What to do: Exact copy, no pictures: repeat the data that follows.
Available data below:
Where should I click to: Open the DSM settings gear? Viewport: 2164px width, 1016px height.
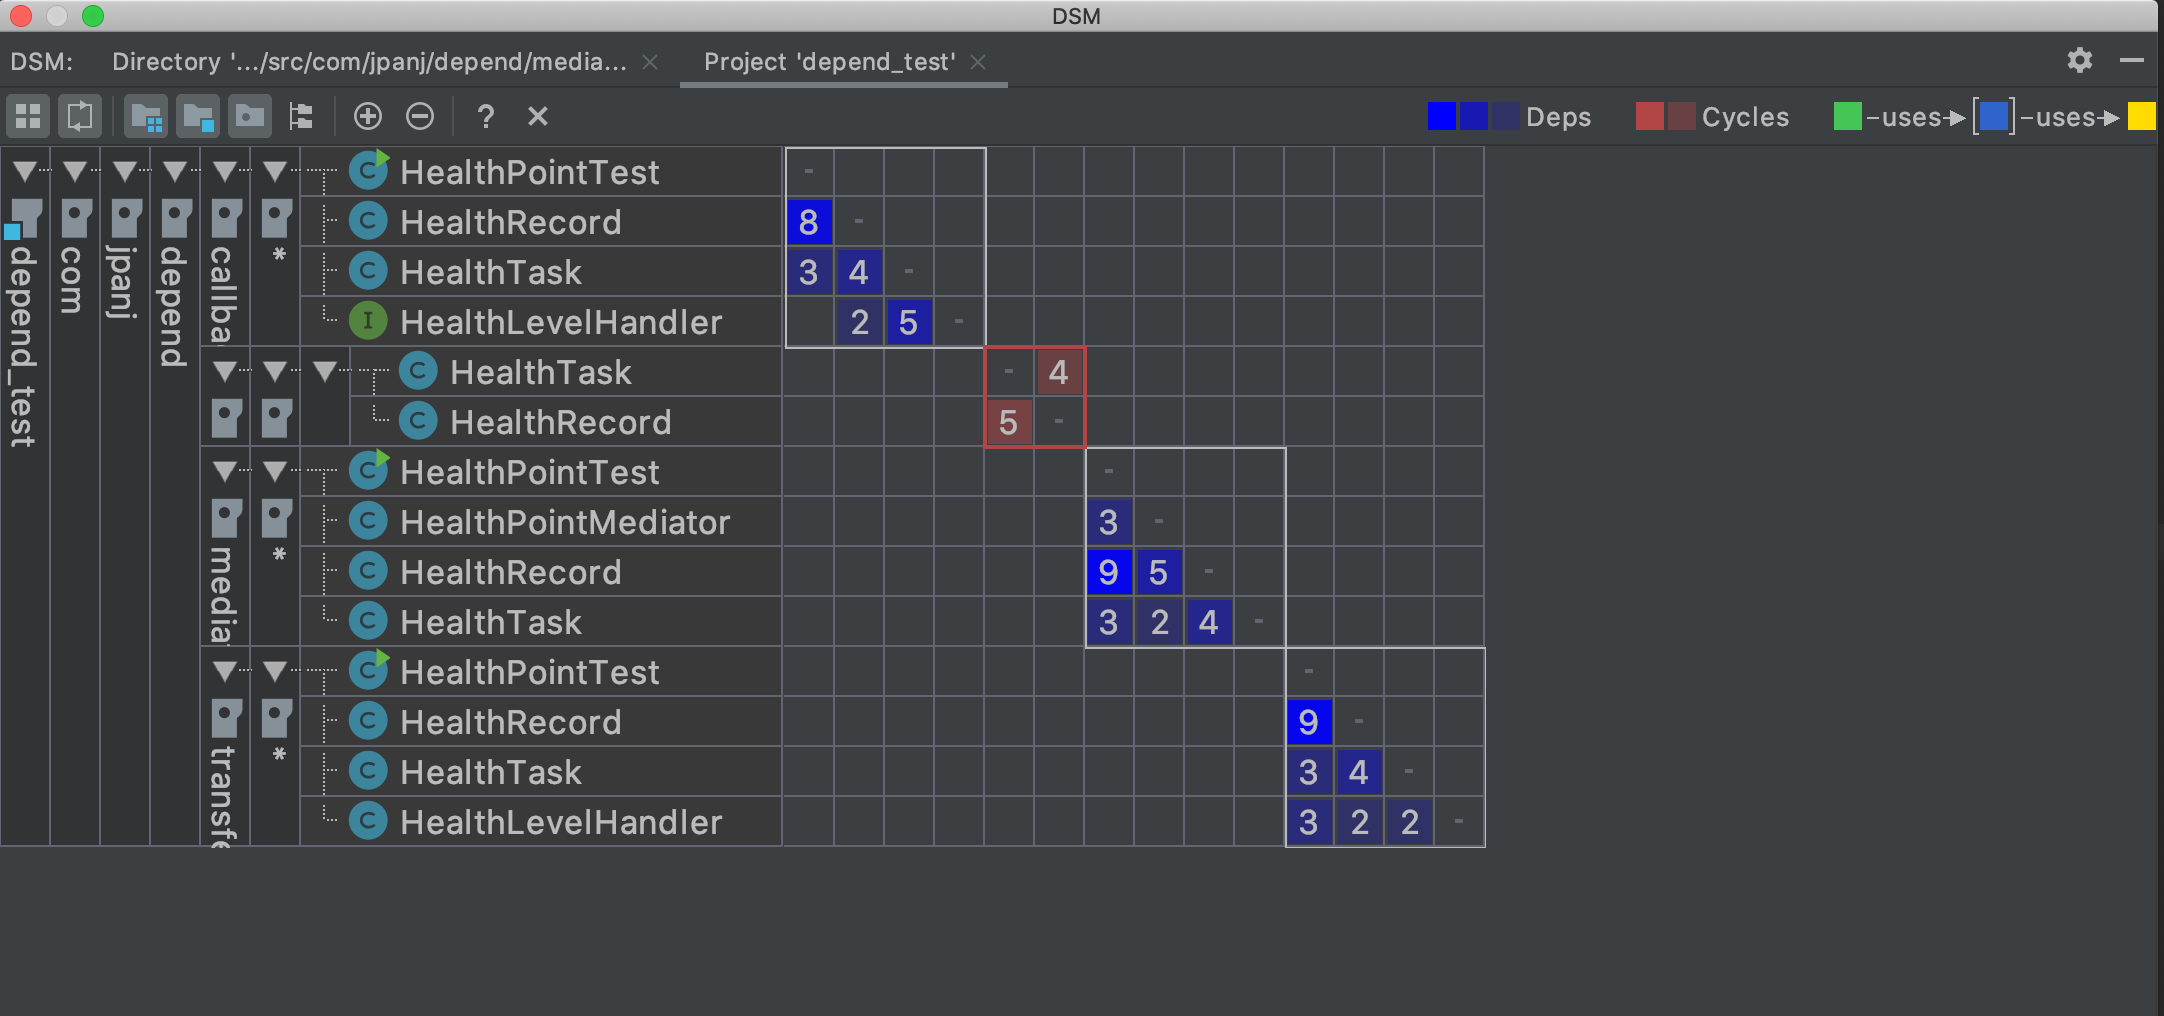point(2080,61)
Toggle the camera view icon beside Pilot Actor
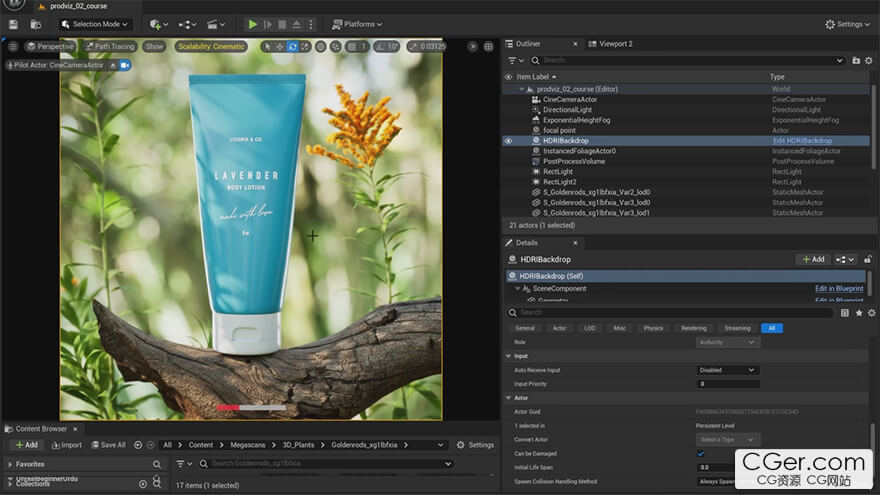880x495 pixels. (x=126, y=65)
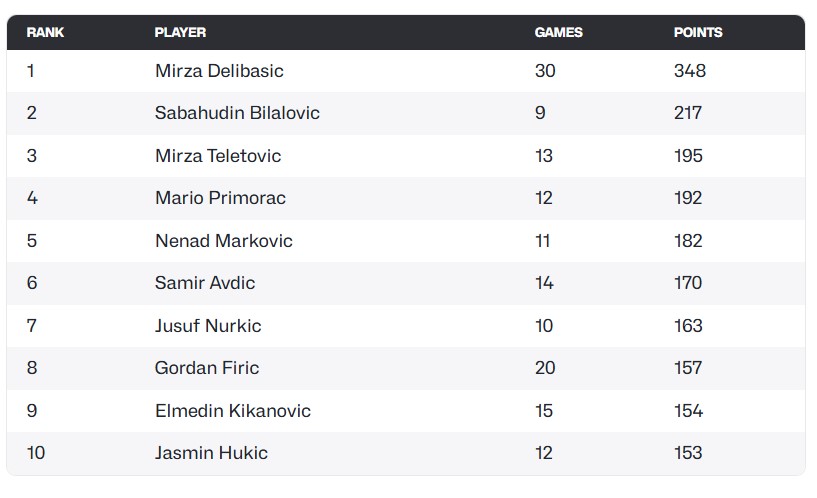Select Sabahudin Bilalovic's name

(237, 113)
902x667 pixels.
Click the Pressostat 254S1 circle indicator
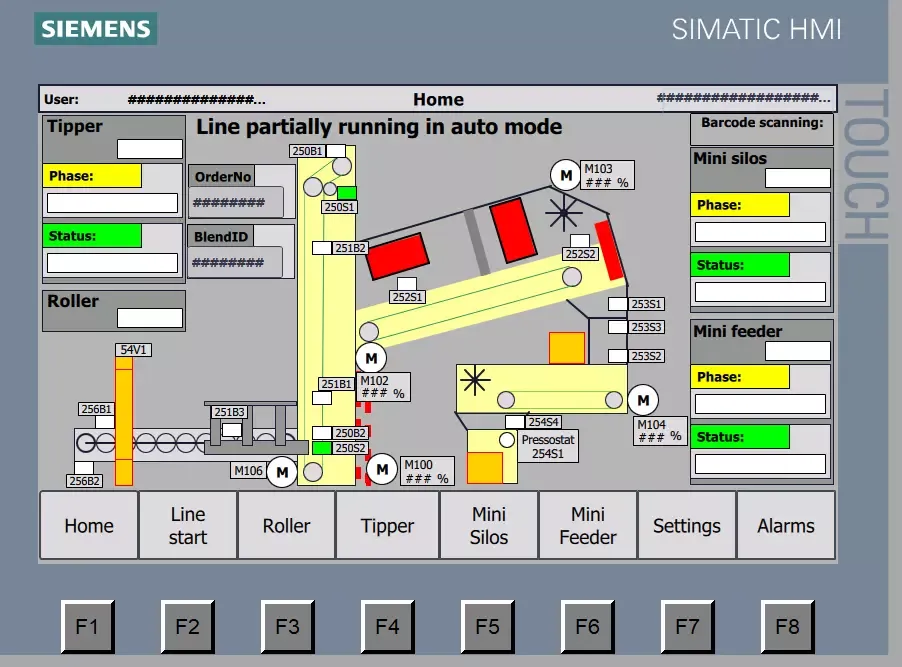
End of Available data.
Answer to this exercise:
Where should I click to: Open the DSM settings gear? Viewport: 2164px width, 1016px height.
point(2080,61)
Toggle the camera view icon beside Pilot Actor
880x495 pixels. (x=126, y=65)
Select Sabahudin Bilalovic's name

(237, 113)
902x667 pixels.
Click the Pressostat 254S1 circle indicator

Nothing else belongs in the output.